**Dataset records**
★ ★ ★ ★ ★ ★ ★

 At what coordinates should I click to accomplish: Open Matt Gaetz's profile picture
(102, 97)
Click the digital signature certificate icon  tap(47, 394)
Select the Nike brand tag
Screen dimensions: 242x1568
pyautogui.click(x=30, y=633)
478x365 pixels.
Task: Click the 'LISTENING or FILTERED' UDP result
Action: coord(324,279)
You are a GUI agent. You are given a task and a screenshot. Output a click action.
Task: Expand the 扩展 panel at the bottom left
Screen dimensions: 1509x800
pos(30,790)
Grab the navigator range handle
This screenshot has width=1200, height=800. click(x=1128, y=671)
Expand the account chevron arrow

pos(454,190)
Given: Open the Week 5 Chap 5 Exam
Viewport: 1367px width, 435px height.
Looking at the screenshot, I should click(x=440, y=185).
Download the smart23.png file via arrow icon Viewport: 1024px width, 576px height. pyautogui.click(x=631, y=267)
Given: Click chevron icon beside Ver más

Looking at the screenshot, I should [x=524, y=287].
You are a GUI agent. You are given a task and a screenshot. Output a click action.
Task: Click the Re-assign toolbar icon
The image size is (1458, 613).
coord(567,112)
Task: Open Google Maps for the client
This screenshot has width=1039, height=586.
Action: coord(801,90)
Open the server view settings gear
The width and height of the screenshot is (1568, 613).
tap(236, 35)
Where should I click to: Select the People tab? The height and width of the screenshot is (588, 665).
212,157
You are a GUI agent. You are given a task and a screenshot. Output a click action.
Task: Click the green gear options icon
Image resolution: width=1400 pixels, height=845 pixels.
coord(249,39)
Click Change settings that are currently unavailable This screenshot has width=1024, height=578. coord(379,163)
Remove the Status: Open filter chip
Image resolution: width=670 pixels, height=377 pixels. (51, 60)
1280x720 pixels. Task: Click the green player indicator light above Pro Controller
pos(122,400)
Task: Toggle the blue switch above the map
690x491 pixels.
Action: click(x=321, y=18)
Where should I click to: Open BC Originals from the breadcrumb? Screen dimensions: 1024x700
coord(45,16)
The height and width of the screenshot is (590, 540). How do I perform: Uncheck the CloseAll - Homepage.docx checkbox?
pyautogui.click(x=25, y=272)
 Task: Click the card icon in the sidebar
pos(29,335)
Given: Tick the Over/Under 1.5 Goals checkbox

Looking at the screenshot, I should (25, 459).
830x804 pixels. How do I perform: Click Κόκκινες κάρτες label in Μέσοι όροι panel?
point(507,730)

★ ★ ★ ★ ★ ★ ★

Gather all lines of the records that include the word "gear".

Open the server view settings gear
Task: Click the green gear options icon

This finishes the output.